Gemäß der Fördergrundsätze des Denkmalschutz-Sonderförderprogramms können nur Maßnahmen gefördert werden, die der Konservierung und Restaurierung der „Keltischen Verhüttungswerkstatt Gerhardsseifen“ dienen. Konkret bedeutet dies die Freilegung, Herrichtung und Konservierung der Funde. Die geschätzten Kosten dafür liegen bei rund 61.000 Euro.
Um das archäologische Bodendenkmal der keltischen Verhüttungswerkstatt am Gerhardsseifen auch der Öffentlichkeit präsentieren zu können, sind darüber hinaus allerdings auch der Bau einer Schutz- und Präsentationshütte an der Grabungsstelle sowie die Anbindung der Fundstelle ans touristische Wegenetz notwendig.
„Erste Gespräche mit heimischen Unternehmen, die sich als Sponsoren einsetzen wollen, sind bereits erfolgreich verlaufen“, sagte Babette Bammann.
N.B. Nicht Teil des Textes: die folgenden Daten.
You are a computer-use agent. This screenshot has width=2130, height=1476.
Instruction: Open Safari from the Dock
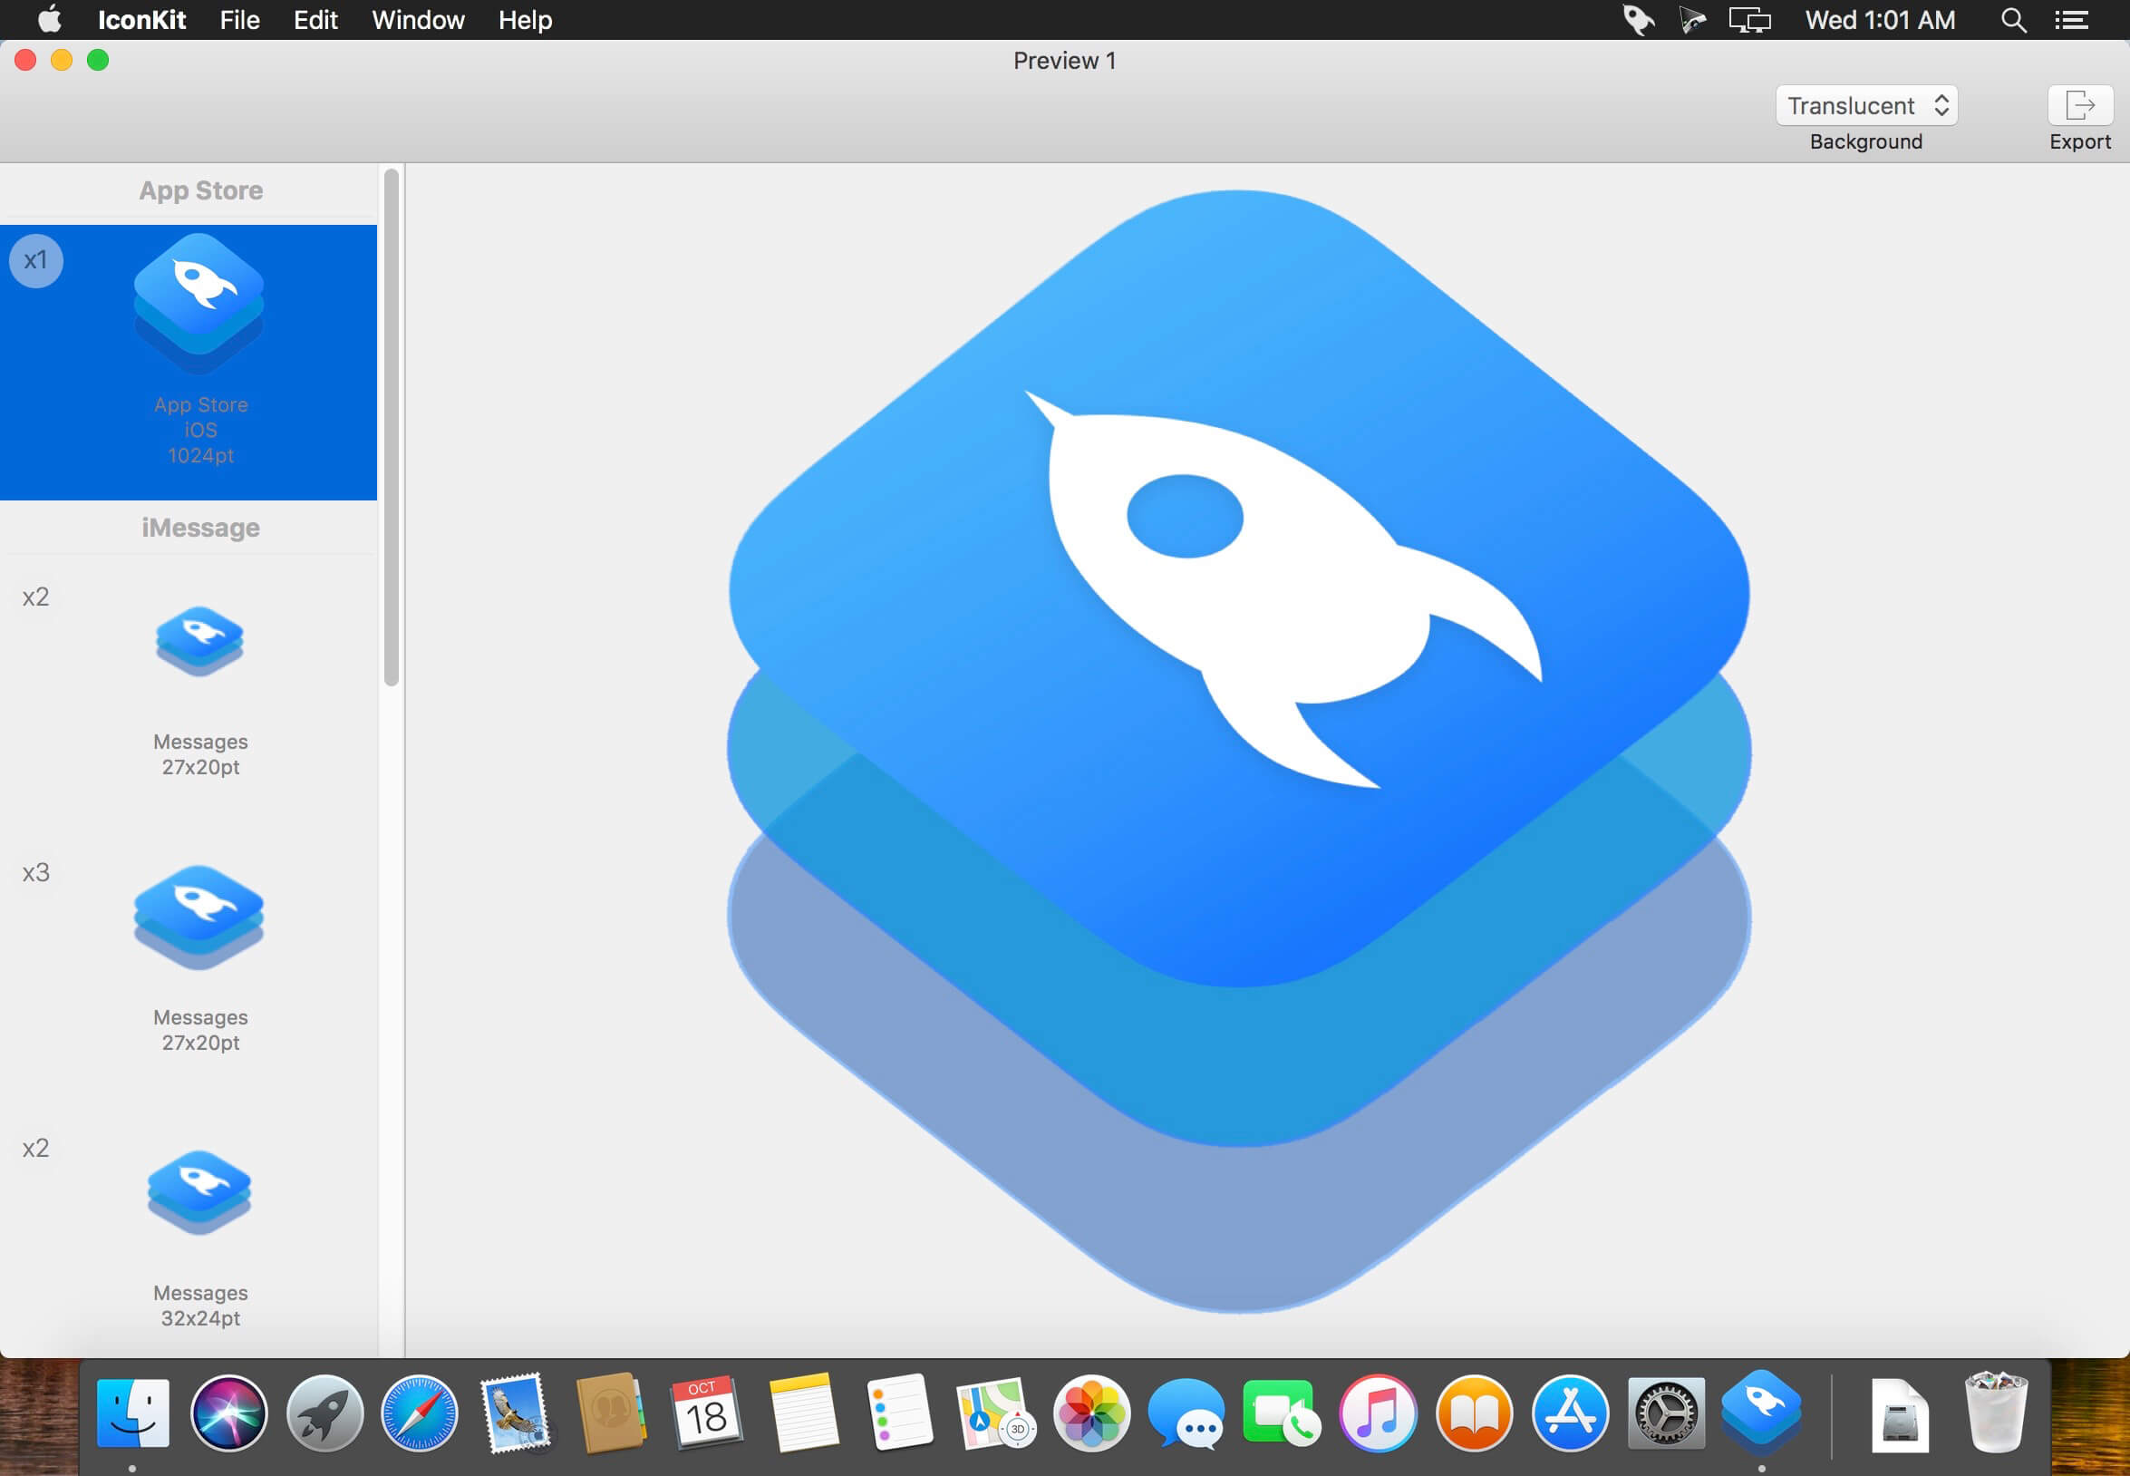tap(420, 1413)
So haben heimische Unternehmen aus der Stahl- und Eisenbranche angekündigt, das Projekt „Gerhardsseifen“ finanziell und ideell zu unterstützen.
Zur weiteren Finanzierung ist nach Angaben der Heimatgruppe Niederschelden in enger Abstimmung mit den Heimatvereinen Gosenbach und Oberschelden am 11. Juli 2016 ein Gespräch bei der NRW-Stiftung vorgesehen. In Düsseldorf werden Friedrich Schmidt als Vorsitzender der Heimatgruppe Niederschelden und Paul Breuer als Vorsitzender des Heimatbundes Siegerland-Wittgenstein einen entsprechenden Förderantrag übergeben.
Hintergrund:
Die Verhüttungswerkstatt „Gerhardsseifen“ umfasst ein 600 Quadratmeter großes und extensiv genutztes Wiesenareal nahe dem Bach Gerhardsseifen. Die über mehrere Jahre archäologisch teilausgegrabene Fundstelle beinhaltet die Bodenplatte eines Platzmeilers, eine mittelalterliche sowie eine eisenzeitliche Verhüttungswerkstatt.
Die wesentlichen Einrichtungen wurden bei der Ausgrabung nicht zerstört und 2012 winterfest gemacht. Es handelt sich um Betriebseinrichtungen der gesamten Produktionskette vom Erz zum Stahl (Röstbereiche, Rennöfen, Halden, Schmiedebereiche), darunter zwei eisenzeitliche Rennöfen, die zu den größten Rennöfen ihrer Epoche nördlich der Alpen zählen.
Die große Bedeutung der Fundstelle ist neben der außergewöhnlichen Erhaltung, die Dichte der erhaltenen Betriebseinrichtungen gleich mehrerer Epochen. Die Fundstelle wurde am 3. September 2012 als unbewegliches Bodendenkmal in die Denkmalliste der Stadt Siegen eingetragen.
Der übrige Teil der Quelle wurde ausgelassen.